Ho scoperto che le Olimpiadi invernali del 2018 iniziano oggi.
So che sto rischiando di dare una grande delusione ad alcuni miei lettori, ma devo ammettere una cosa: non mi interessa alcunché di quasi tutto lo sport e delle Olimpiadi in particolare. E, soprattutto, nutro dei sentimenti profondamente negativi verso lo sport professionale (nonostante il regolamento formale delle Olimpiadi, sappiamo benissimo che gli sportivi che vi partecipano praticano lo sport per lavoro).
Pensate a tutte quelle decine (e forse centinaia) di migliaia di giovani che hanno sacrificato gli anni migliori della loro giovinezza, la salute, lo studio e la creatività per rincorrere la fantomatica possibilità di diventare degli sportivi professionali di successo. Sulla pratica ci riesce uno su mille, mentre gli altri restano quasi al margine della società: senza un buon grado di istruzione, con la salute spesso gravemente danneggiata, con la sensazione di essere dei falliti.
In termini della salute rovinata non va molto meglio anche a quei pochi (relativamente pochi) che ce l’hanno fatta: non solo a causa degli sforzi fisici particolari, ma anche perché non esiste lo sport professionale senza il doping. Alla base di tutti gli scandali sul doping che possiamo ricordarci si trova almeno uno dei due motivi principali.
1) È stato inventato un nuovo farmaco (più efficiente o meno evidente nella fase dei controlli), quindi tutti quelli più vecchi vengono pubblicamente dichiarati fuori legge. In tale modo viene eliminata un po’ di concorrenza.
2) Qualcuno ha esagerato a doparsi, quindi i concorrenti si allarmano per il fatto di dover incrementare troppo le proprie dosi del doping.
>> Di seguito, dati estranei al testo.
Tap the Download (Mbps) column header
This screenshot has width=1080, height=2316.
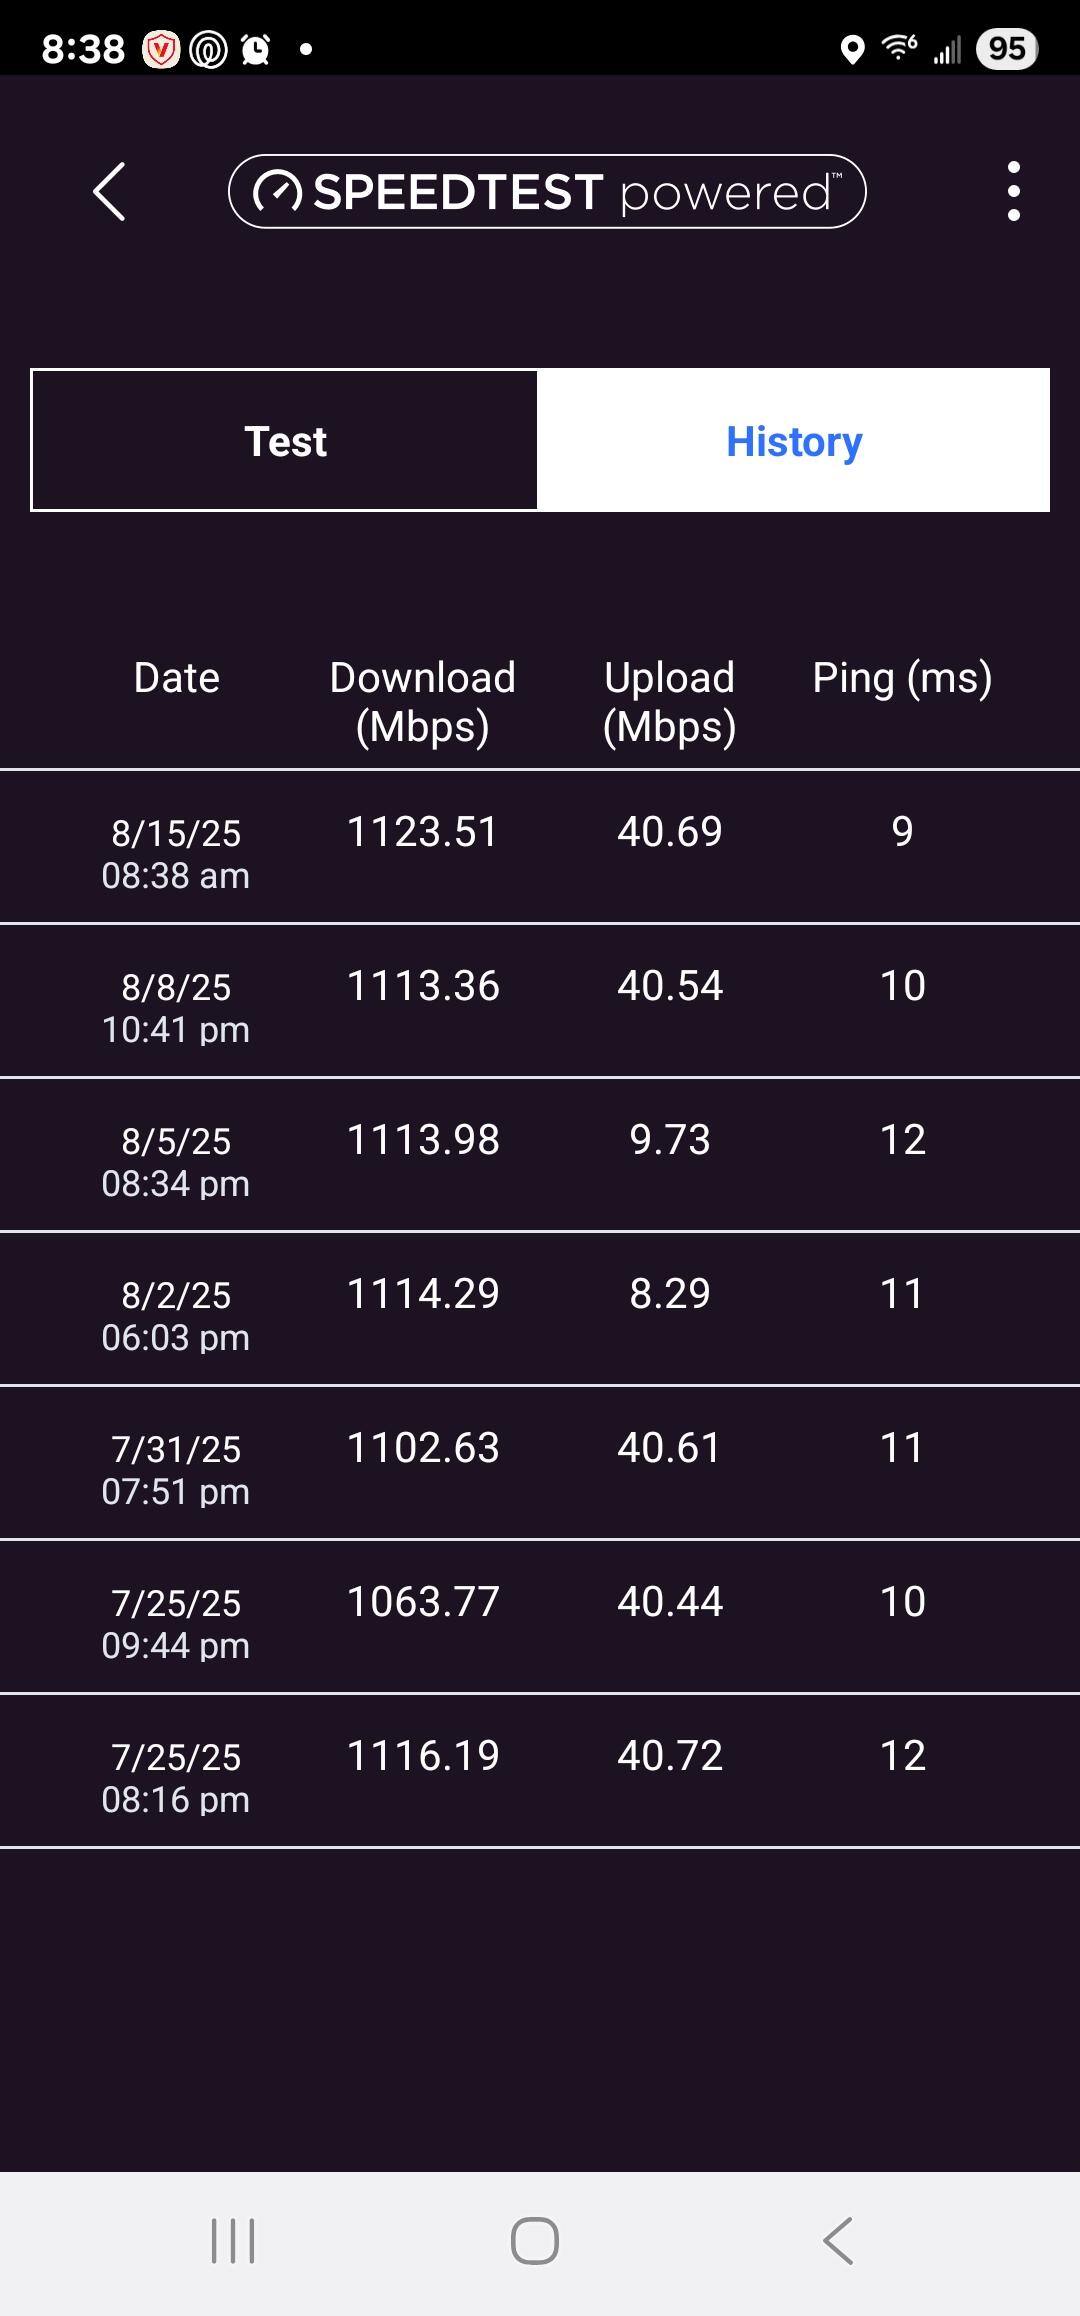[x=423, y=701]
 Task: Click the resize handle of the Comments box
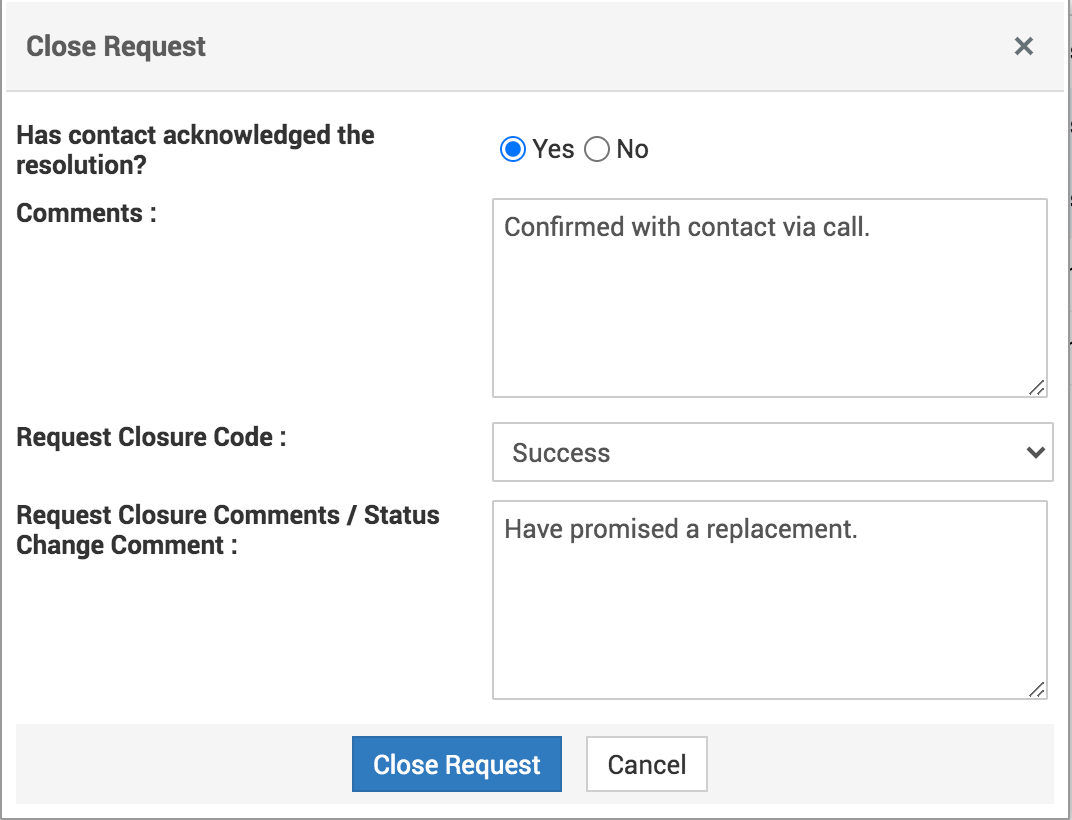(x=1037, y=387)
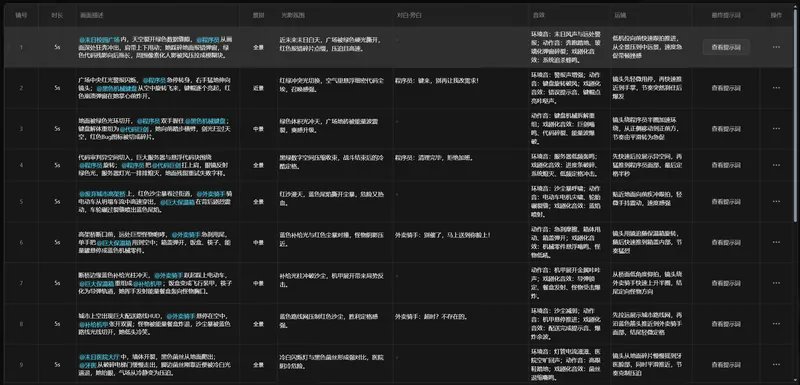
Task: Open the ellipsis actions for row 6
Action: point(776,242)
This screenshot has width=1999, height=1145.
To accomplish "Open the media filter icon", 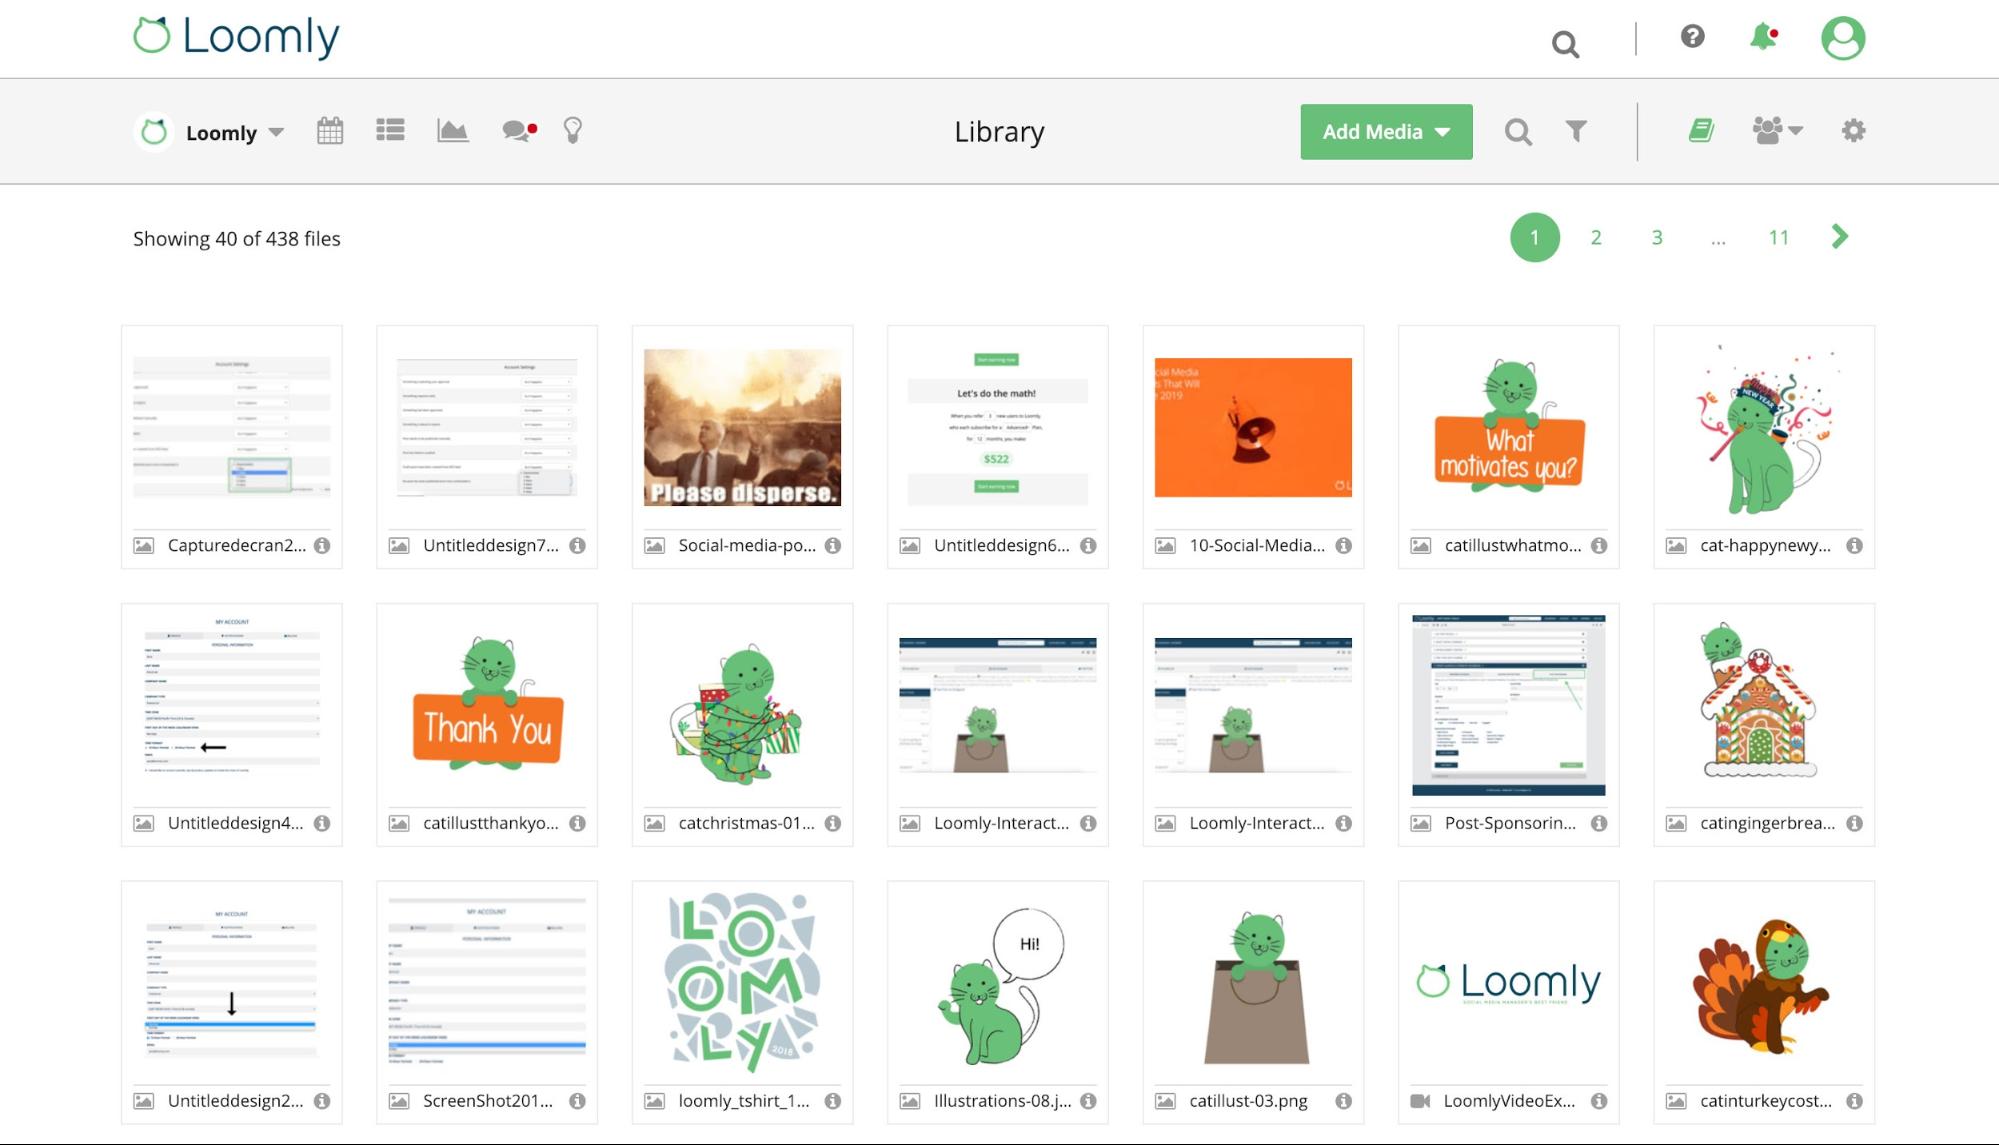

A ogni giovane sportivo di oggi, arrivato a un certo gradino della propria carriera professionale, l’allenatore (o il manager) porge due mani: su una mano c’è una «pillola», sull’altra c’è un foglietto con la scritta «ciao». Perché senza il doping lo sport tornerebbe ai livelli degli anni ’60, diventando certamente più onesto, ma anche più noioso in qualità di uno show (quindi meno seguito e meno vendibile).
Immagino che molto probabilmente qualcuno si aspetta ancora che io commenti l’eliminazione della squadra russa. Per me si tratta più di una vicenda politica che sportiva (anche se i due motivi elencati sopra hanno avuto il loro peso), la quale può essere commentata in qualsiasi momento, non solo oggi. Forse ne scrivrò nei prossimi giorni. Se troverò la voglia di farlo.
P.S.: sì, so di cosa scrivo perché conosco di persona alcuni sportivi professionali.